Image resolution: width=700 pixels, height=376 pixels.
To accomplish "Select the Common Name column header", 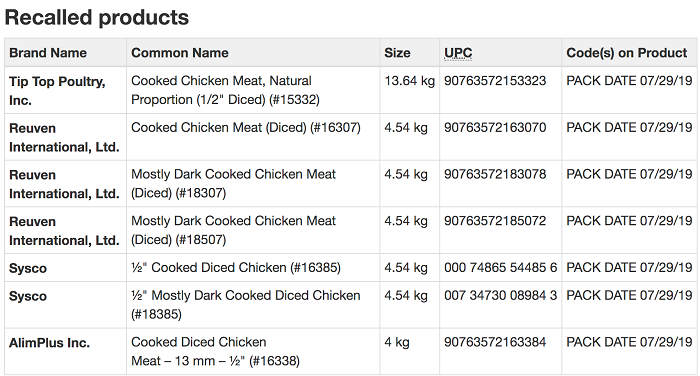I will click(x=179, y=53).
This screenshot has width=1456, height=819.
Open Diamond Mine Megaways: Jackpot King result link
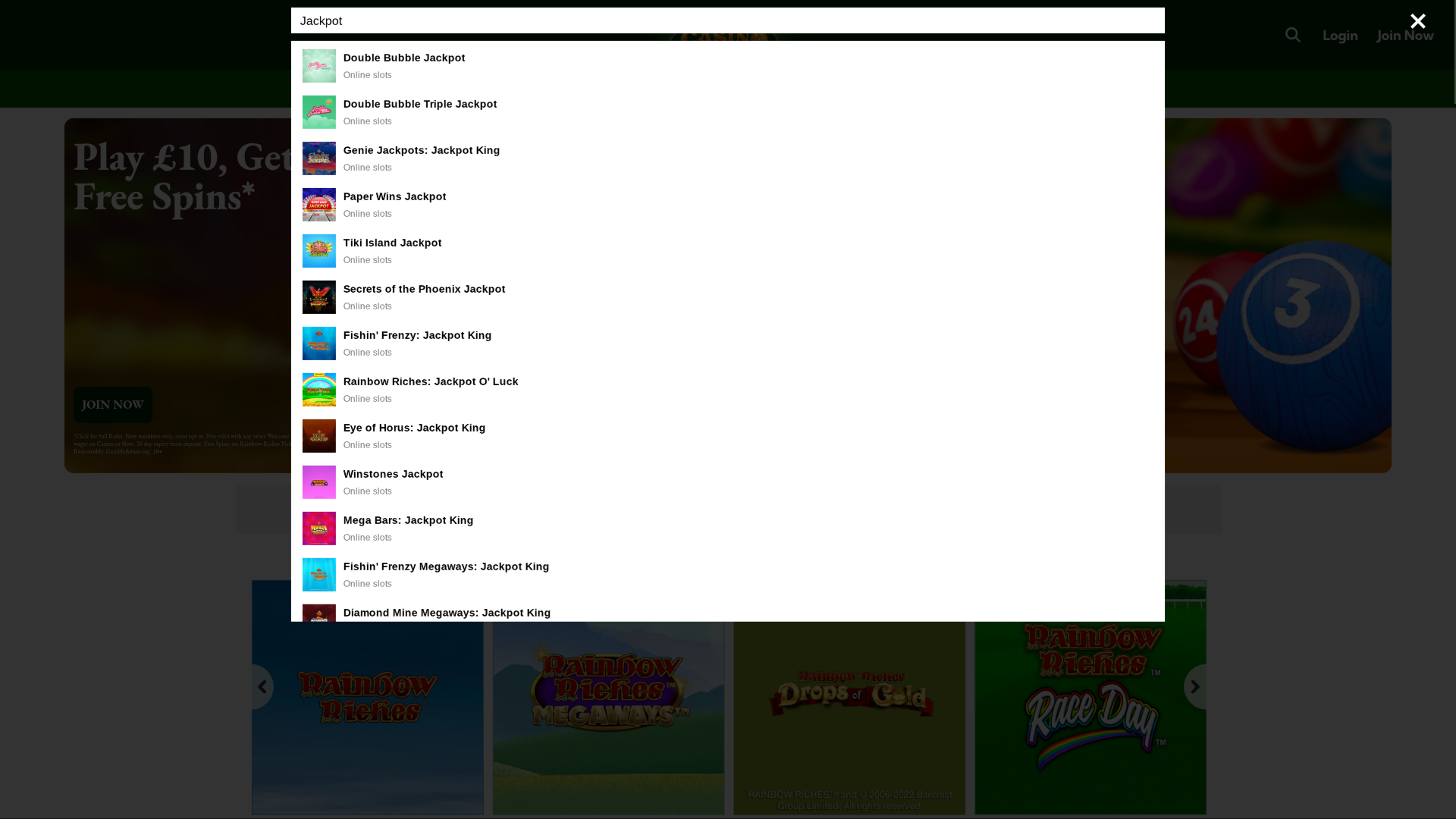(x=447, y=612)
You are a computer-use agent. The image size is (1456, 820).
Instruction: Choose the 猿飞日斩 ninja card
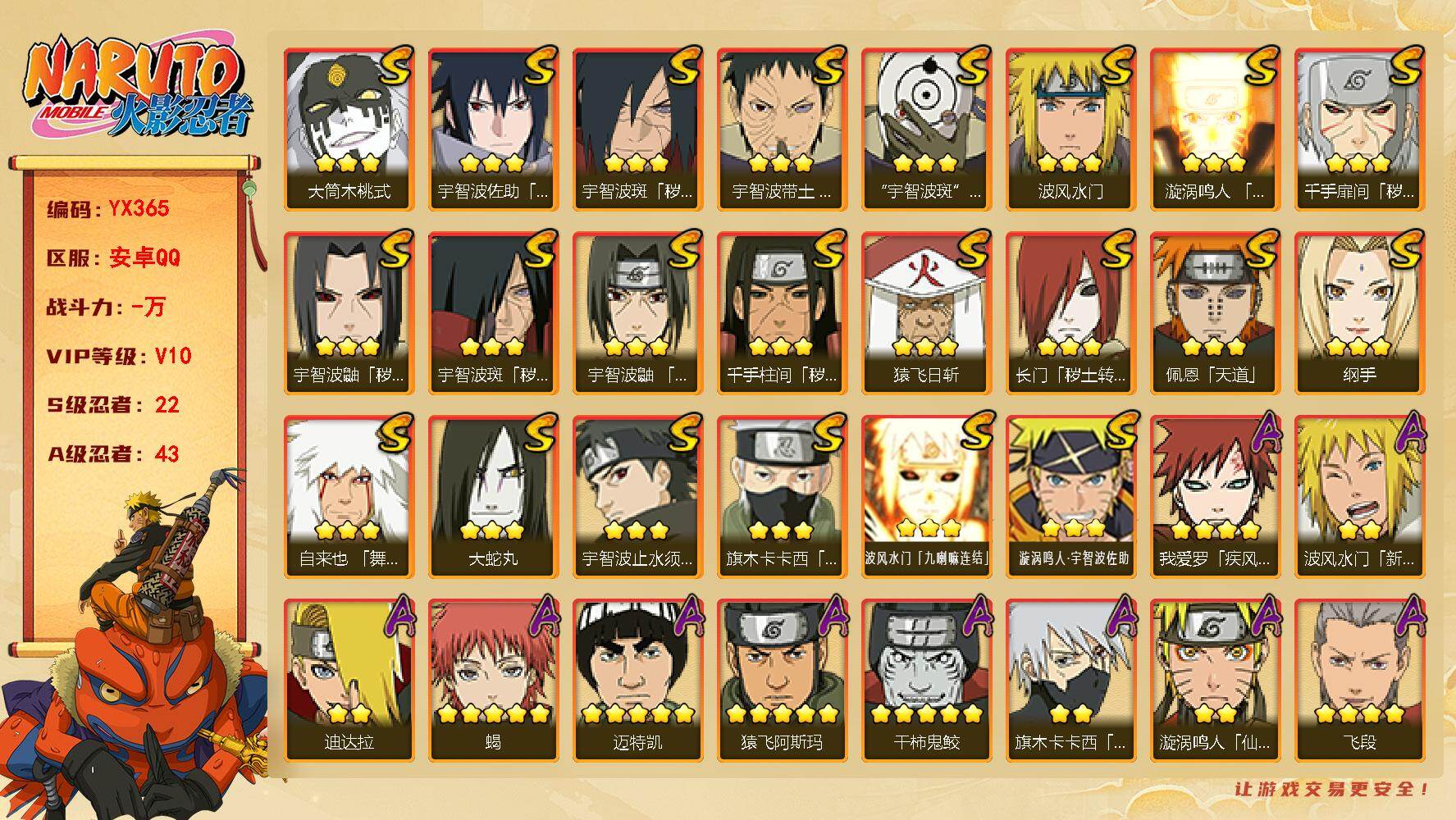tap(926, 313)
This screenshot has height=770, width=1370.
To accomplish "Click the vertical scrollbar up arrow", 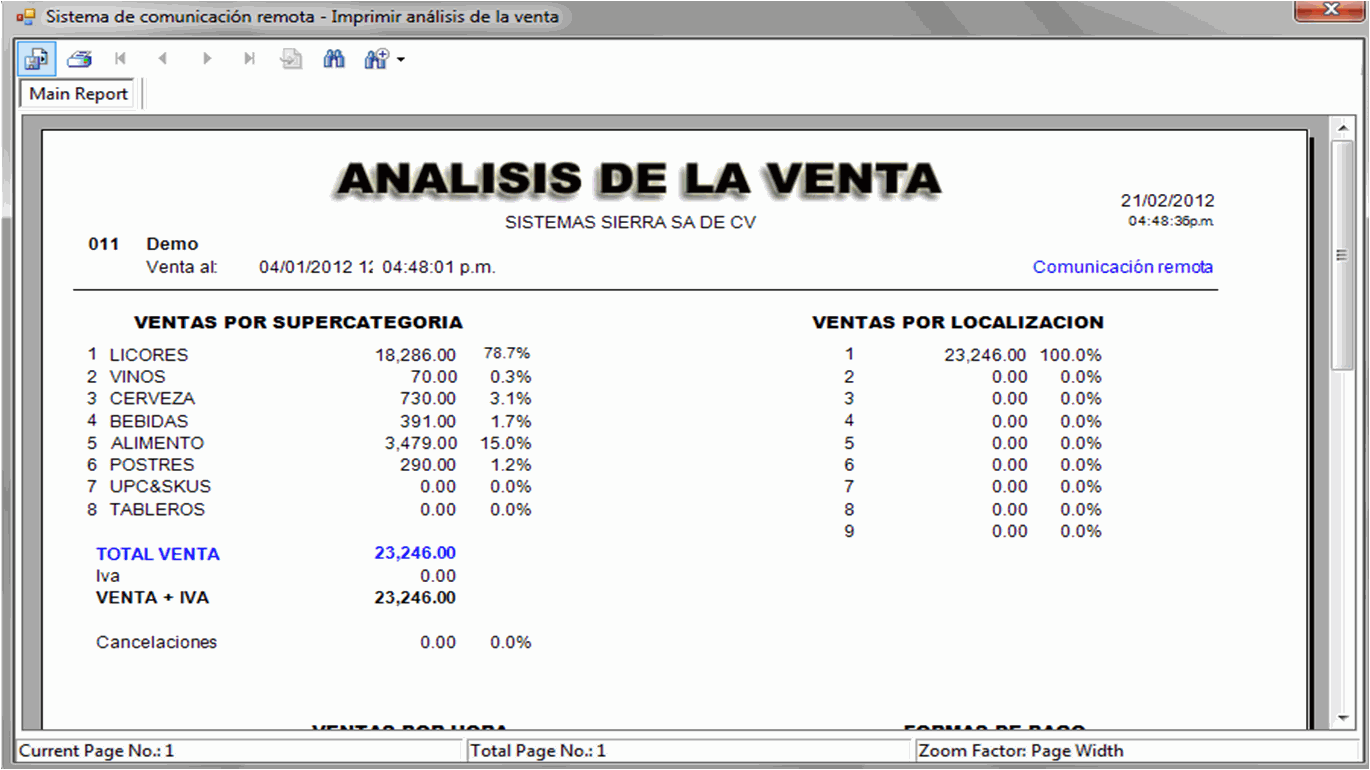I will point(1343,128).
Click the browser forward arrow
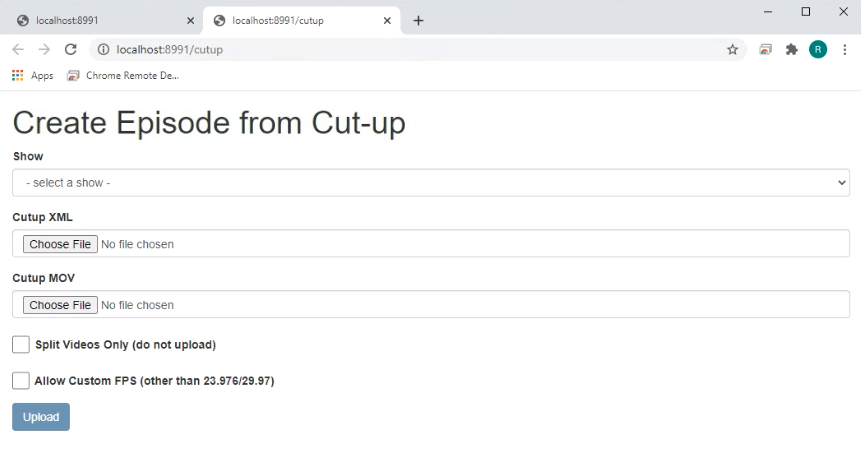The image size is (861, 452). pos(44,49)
::::::
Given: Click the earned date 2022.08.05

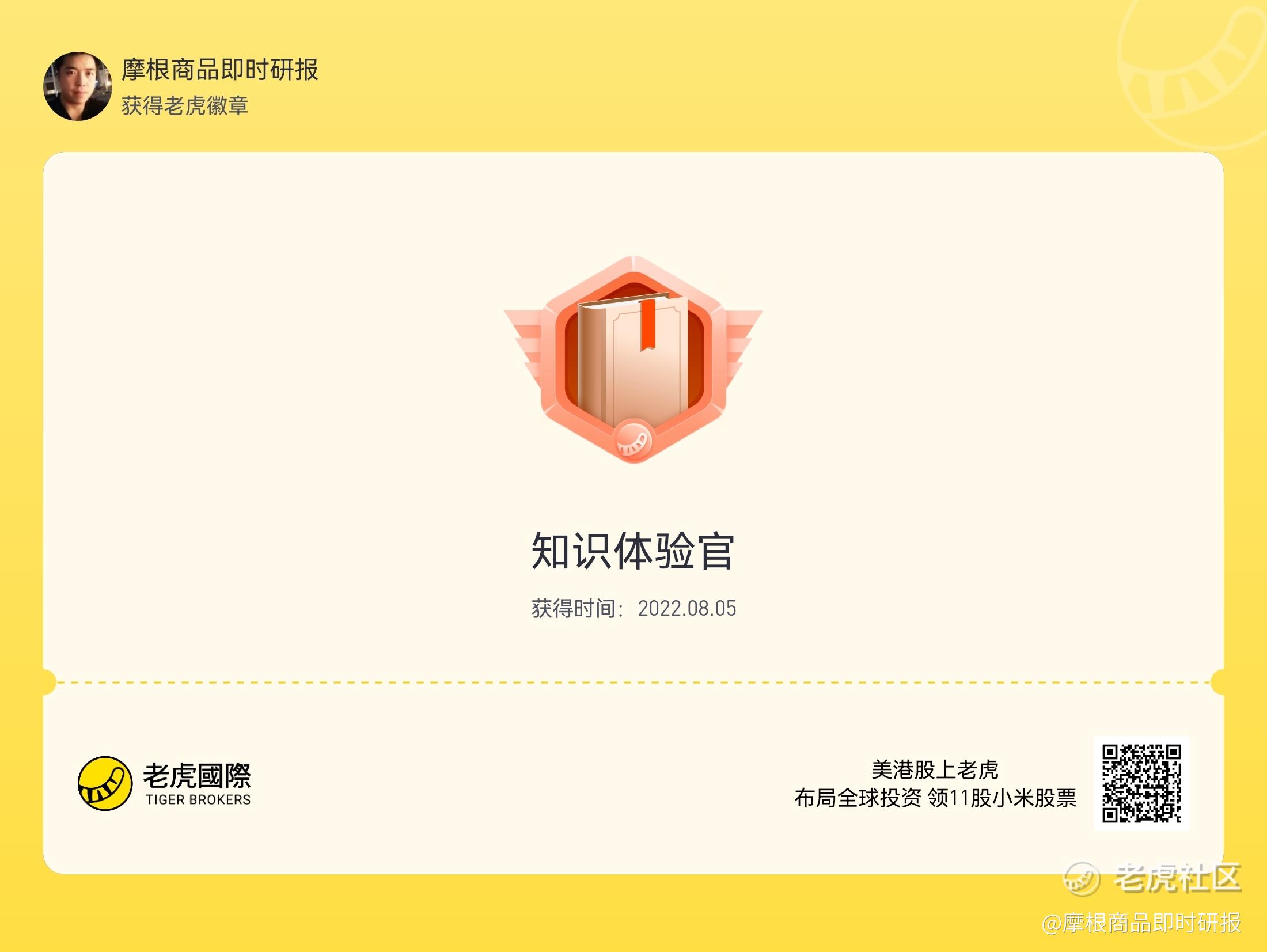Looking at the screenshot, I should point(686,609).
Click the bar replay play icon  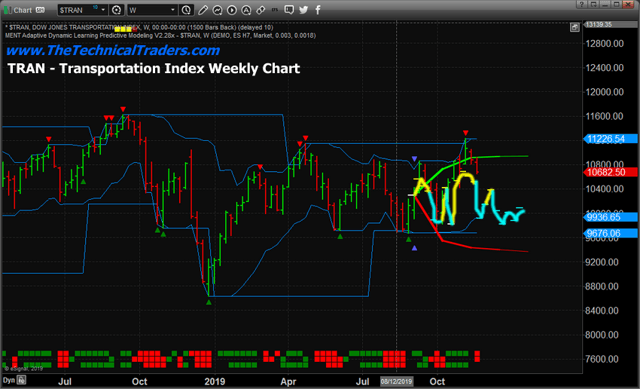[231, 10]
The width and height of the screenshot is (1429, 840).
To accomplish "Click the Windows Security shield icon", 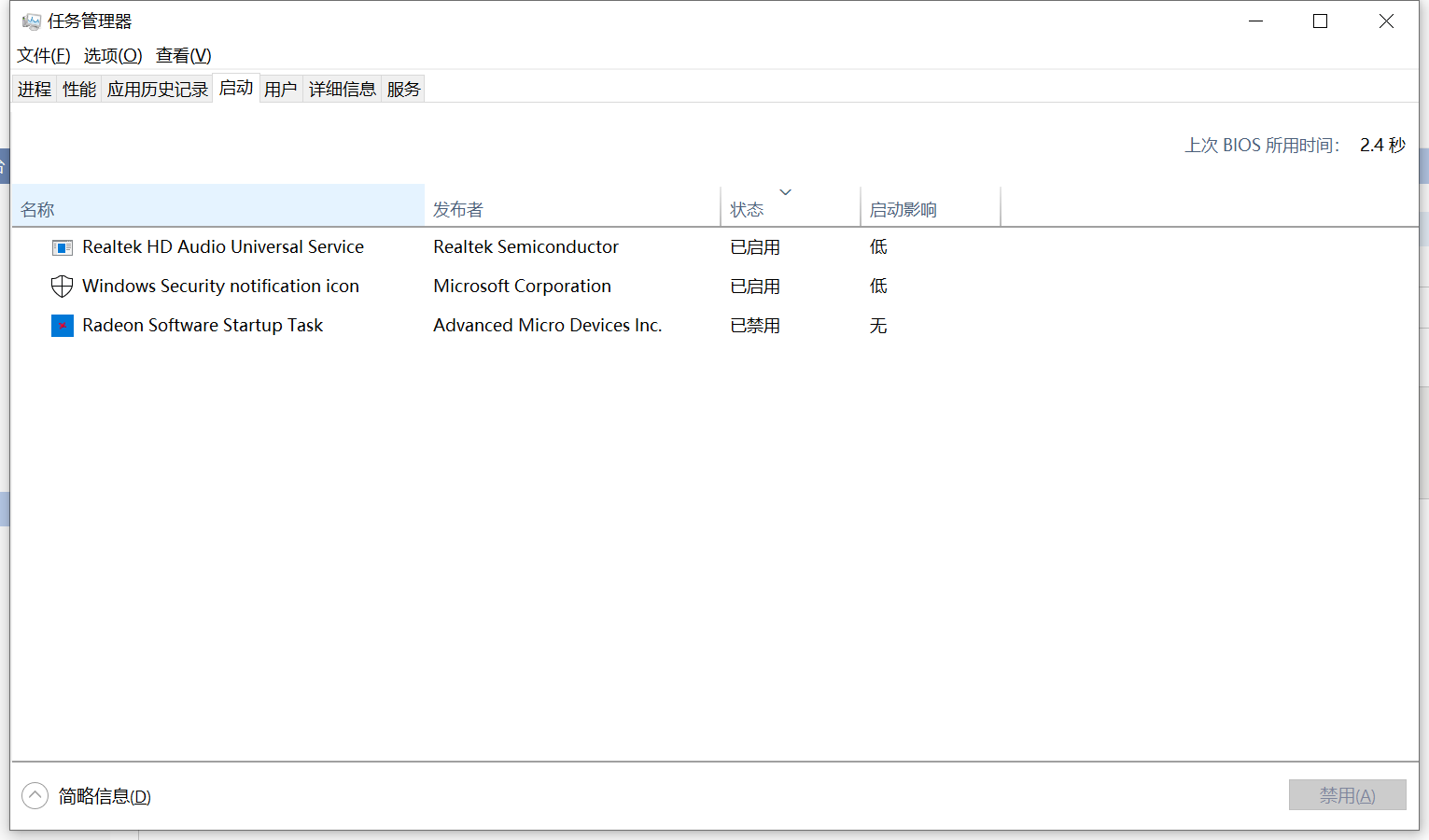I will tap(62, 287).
::::::
What is asked: Tally the lines above that contain the string "width", and reply with the number alone.

Response to this exercise: 4